Allah noemt het uitgeven van geld aan begeerten verspilling omdat dit de persoon niet baat. Het enige wat hij overhoudt aan dit alles is slechts spijt, verlies, vermoeidheid en afname van zijn vermogen. Dit in tegenstelling tot degene die zijn bezit uitgeeft op de Weg van Allah. Hij doet zaken met niemand minder dan Allah en zal dan ook zijn bezit vele malen verdubbeld zien worden.

“Rekent hij erop dat niemand hem ziet?” Oftewel: dat Allah hem niet ziet en hem niet voor al zijn daden ter verantwoording zal roepen. Zeker niet, Allah ziet hem en noteert al zijn handelingen. Voor deze taak heeft Hij namelijk edele engelen aangesteld die hem geen seconde uit het oog verliezen.

Daarna herinnert Allah hem aan een aantal van zijn Gunsten en zegt (interpretatie van de betekenis): “Hebben Wij hem niet voorzien van twee ogen? En een tong en twee lippen?” Die als functie hebben het uiterlijk van de mens te verfraaien en hem in staat stellen om te praten en te kijken enz.

Ook zegt Allah (interpretatie van de betekenis): “En hebben Wij hem niet de beide wegen getoond?” Oftewel de weg naar het goede en het slechte. Wij hebben duidelijk het verschil aangegeven tussen de Leiding en de dwaling. Al deze gunsten zouden de dienaar er juist toe moeten brengen de rechten van Allah in acht te nemen en Hem dankbaar te zijn. Deze gunsten zouden dus niet gebruikt moeten worden in het zondigen tegenover Allah. Maar het tegenovergestelde is waar.

“Had hij maar de barrière doorbroken.” In plaats van zijn eigen begeerten te volgen. Ook is deze barrière sowieso moeilijk voor hem te doorbreken.

Dan legt Allah uit wat er met de barrière wordt bedoeld, Hij zegt (interpretatie van de betekenis): “En wat doet jou weten wat de barrière is? Het in vrijheid stellen van een slaaf. Door middel van hem vrij te kopen of hem financieel te helpen zichzelf vrij te kopen. “Of het voeden op een dag van hongersnood. Van een verwante wees. Of van een arme die laag aan de grond zit.”

“En dat hij vervolgens behoort tot degenen die geloven.” Oftewel geloven met hun harten en goede daden verrichten met hun ledematen ongeacht of het nu gaat om verplichte of aanbevolen uitspraken of daden.

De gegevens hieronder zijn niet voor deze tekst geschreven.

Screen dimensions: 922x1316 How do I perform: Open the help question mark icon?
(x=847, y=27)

“En elkaar aansporen tot geduld.” Dit wil zeggen: het hebben van volharding in het gehoorzamen van Allah, het uit de buurt blijven van zonden en het hebben van geduld wanneer men getroffen wordt door de Voorbeschikking van Allah. Met dit alles gaan zij moeiteloos om.

“En elkaar aansporen tot barmhartigheid” tegenover de schepselen. Hiermee wordt bedoeld: het uitgeven aan de behoeftigen, het onderwijzen van de onwetenden, het bijstaan van anderen in het bereiken van hun wereldse en religieuze doeleinden, het wensen voor een ander wat men voor zichzelf wenst en hem niets gunnen wat hij zichzelf niet gunt.

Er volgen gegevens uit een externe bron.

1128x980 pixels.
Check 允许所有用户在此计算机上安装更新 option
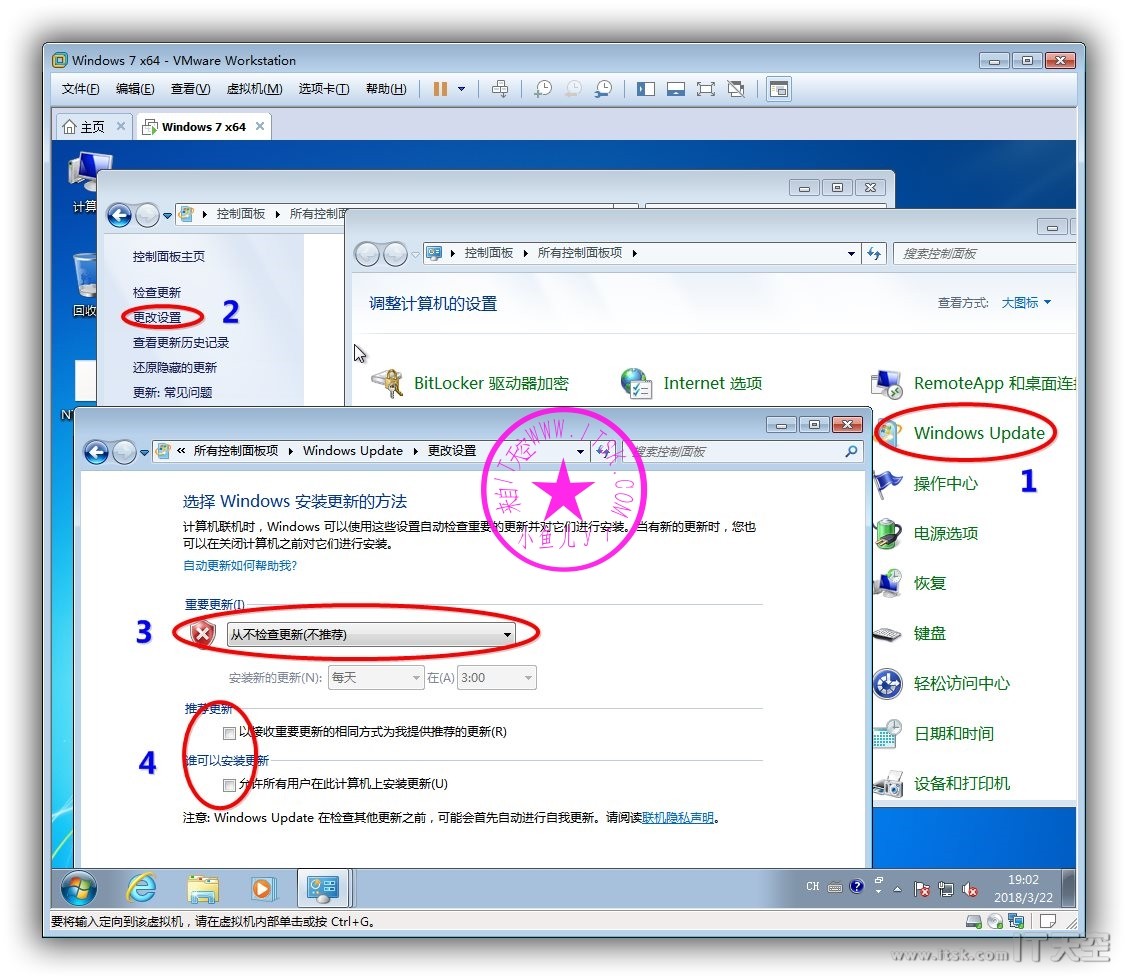pos(230,784)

Degenen die dit hebben weten te verwezenlijken zijn erin geslaagd de barrière te doorbreken en “zij zijn de mensen van de rechterzijde.” Omdat zij de rechten van Allah en Zijn dienaren in acht hebben genomen en hun vingers niet brandden aan Zijn verboden zaken. Dit is dan ook het kenmerk van geluk.

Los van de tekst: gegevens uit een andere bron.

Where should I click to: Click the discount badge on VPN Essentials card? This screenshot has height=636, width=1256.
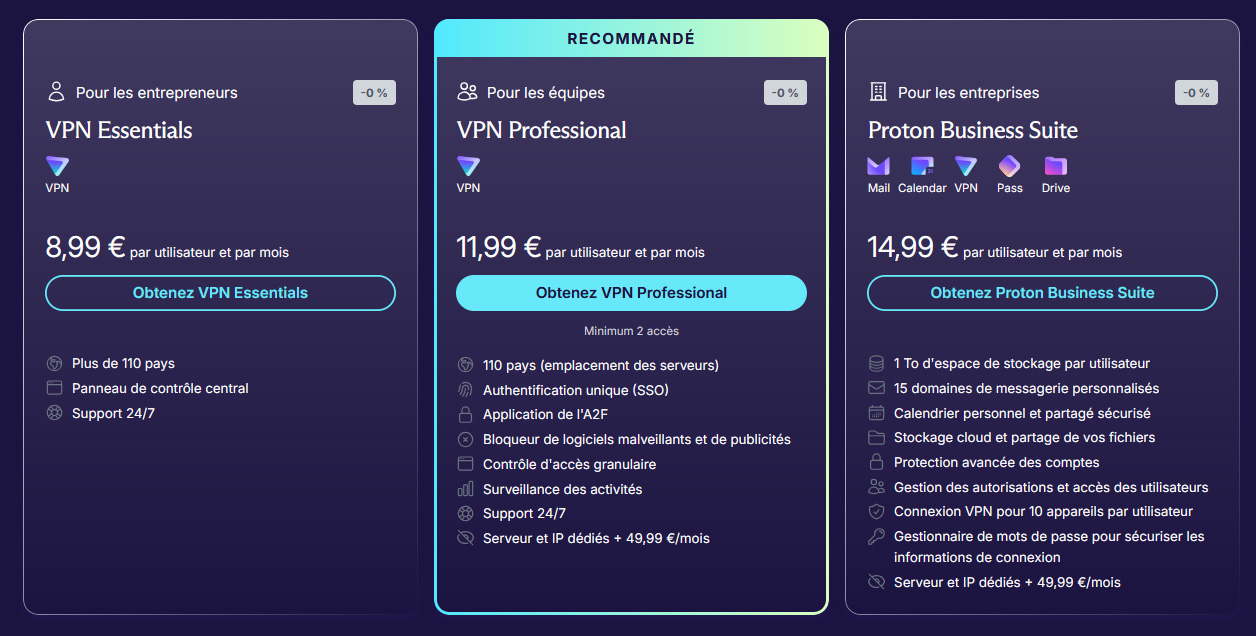[374, 92]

“En degenen die niet geloven in Onze Tekenen” door deze links te laten liggen en niet in Allah te geloven, geen goede daden verrichten en zich niet barmhartig hebben opgesteld tegenover de dienaren van Allah: “zij zijn de mensen van de linkerzijde. Om hen heen is een omklemmend Vuur.” Daarachter bevinden zich nog eens lange pilaren zodat de Poorten niet open kunnen en het voor hen onmogelijk wordt te ontsnappen. Zo verkeren zij in nauw, kommer en kwel.